Segment Scan Mass Spectral Acquisition for Increasing the Metabolite Detectability in Chemical Isotope Labeling Liquid Chromatography–Mass Spectrometry Metabolome Analysis

We report a segmented spectrum scan method using Orbitrap MS in chemical isotope labeling (CIL) liquid chromatography–mass spectrometry (LC–MS) for improving the metabolite detection efficiency. In this method, the full m/z range is divided into multiple segments with the scanning of each segment to produce multiple narrow-range spectra during the LC data acquisition. These segmented spectra are separately processed to extract the peak pair information with each peak pair arising from a differentially labeled metabolite in the analysis of a mixture of 13C and 12C reagent-labeled samples. The sublists of peak pairs are merged to form the final peak pair list from the LC–MS run. Various experimental conditions, including automatic gain control (AGC) values, mass resolutions, segment m/z widths, number of segments, and total data acquisition time in the LC run, were examined to arrive at an optimal setting in the segment scan for increasing the number of detectable metabolites while maintaining the same analysis time as in the full scan. The optimal method used a segment width of 120 m/z with 60k resolution for a 16 min CIL LC–MS run. Using dansyl-labeled human urine samples as an example, we demonstrated that this method could detect 5867 peak pairs or metabolites (not features), compared to 3765 peak pairs detectable in a full scan, representing a 56% gain. Out of 5867 peak pairs, 5575 (95.0%) could be identified or mass-matched. The relative quantification accuracy was slightly reduced (81% peak pairs were within ±25% of the expected peak ratio of 1.0 in full, compared to 87% in the full scan) due to the inclusion of more low-abundance peak pairs in the segment scan. The peak ratio measurement precision was not significantly affected by the segment scan. We also showed the increase of the peak pair number detectable from 3843 in the full scan to 7273 (89% gain) using the Orbitrap operated at 120k resolution with a 60 m/z segment width when multiple repeat sample injections were used. Thus, segment scan Orbitrap MS is an enabling method for detecting coeluting metabolites in CIL LC–MS for increasing the metabolomic coverage.

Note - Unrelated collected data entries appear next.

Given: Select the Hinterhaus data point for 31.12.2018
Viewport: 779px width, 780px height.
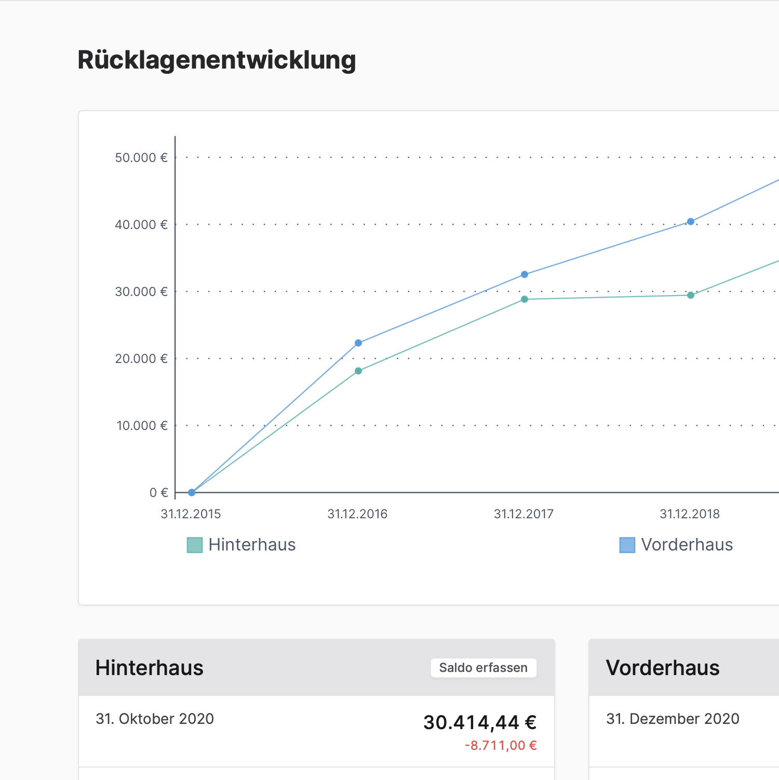Looking at the screenshot, I should 691,295.
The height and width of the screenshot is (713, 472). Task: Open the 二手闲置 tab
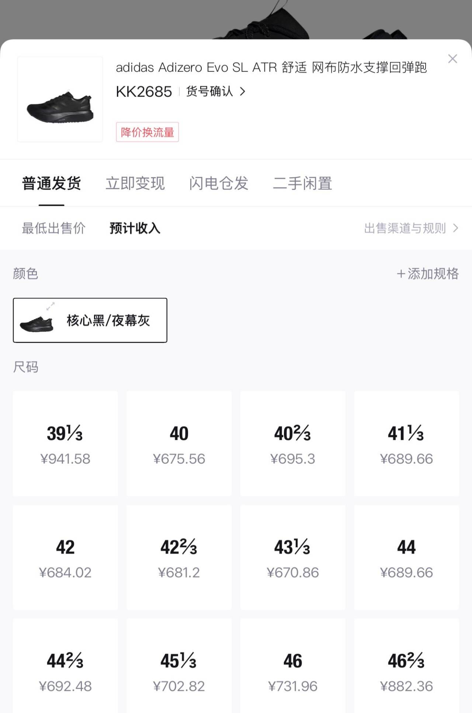tap(302, 183)
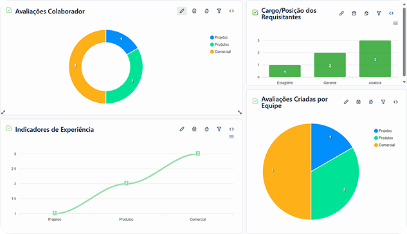Click filter icon on Indicadores de Experiência
The width and height of the screenshot is (407, 234).
pos(219,129)
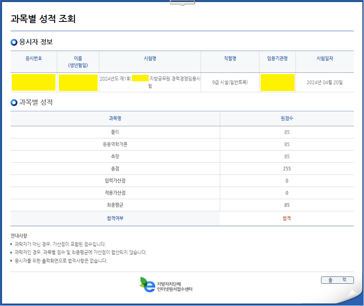The width and height of the screenshot is (364, 306).
Task: Click the green and blue 'e' logo icon
Action: (147, 285)
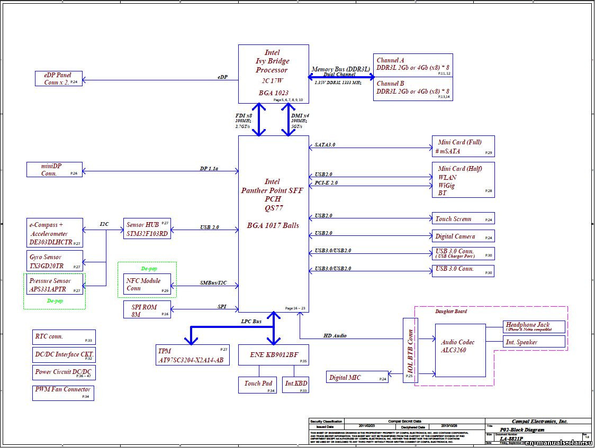Click the SPI ROM 8M block
595x448 pixels.
pyautogui.click(x=147, y=309)
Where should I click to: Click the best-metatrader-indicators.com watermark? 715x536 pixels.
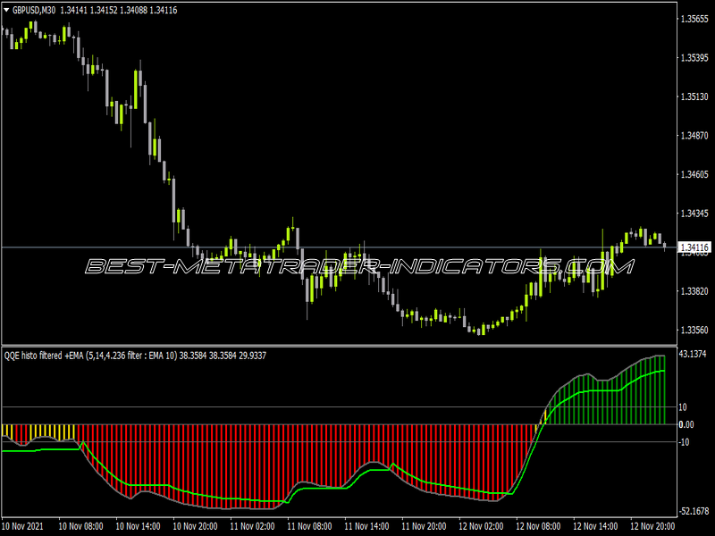pos(359,266)
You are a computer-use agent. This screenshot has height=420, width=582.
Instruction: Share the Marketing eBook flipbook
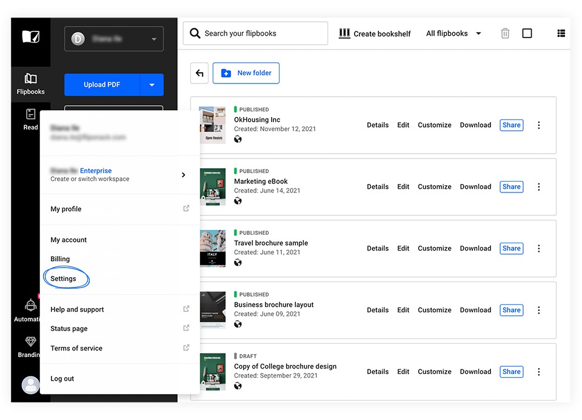(511, 187)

本研究报道了一种应用于化学同位素标记（Chemical Isotope Labeling, CIL）液相色谱-质谱联用（Liquid Chromatography-Mass Spectrometry, LC–MS）中的轨道阱质谱（Orbitrap MS）分段扫描方法，以提升代谢物检测效率。该方法将完整的质荷比（m/z）范围划分为多个区段，在液相色谱数据采集过程中对每个区段单独扫描，从而获得多张窄范围质谱图。对这些分段扫描得到的质谱图分别进行处理，以提取峰对信息：每一组峰对均来自经¹³C与¹²C试剂标记的混合样品中被差异标记的代谢物。将各峰对子列表进行合并，即可得到本次LC–MS分析的最终峰对列表。本研究考察了多项实验参数，包括自动增益控制（Automatic Gain Control, AGC）参数、质谱分辨率、区段m/z宽度、区段数量以及液相色谱运行的总数据采集时间，旨在确定分段扫描的最优参数设置，在保持与全扫描一致的分析时长的前提下，提升可检测到的代谢物数量。针对16分钟的CIL LC–MS分析流程，最优参数设置为区段宽度120 m/z、分辨率60k。以丹磺酰基（dansyl）标记的人尿液样品为例，本研究证实：相较于全扫描模式下可检测到的3765组峰对，该分段扫描方法可检测到5867组峰对（即代谢物，而非特征峰），提升幅度达56%。在这5867组峰对中，有5575组（占比95.0%）可被鉴定或通过质荷比匹配确认。由于分段扫描纳入了更多低丰度峰对，相对定量准确性略有下降：全扫描模式下有87%的峰对其峰比值落在预期值1.0的±25%范围内，而分段扫描模式下该比例为81%。分段扫描并未对峰比值的测量精度产生显著影响。此外，当采用多次重复进样时，在分辨率设置为120k、区段宽度为60 m/z的轨道阱质谱上，该方法可将全扫描模式下可检测的峰对数量从3843组提升至7273组，提升幅度达89%。综上，轨道阱质谱分段扫描方法可有效提升CIL LC–MS分析中共流出代谢物的检测能力，进而扩大代谢组学覆盖范围。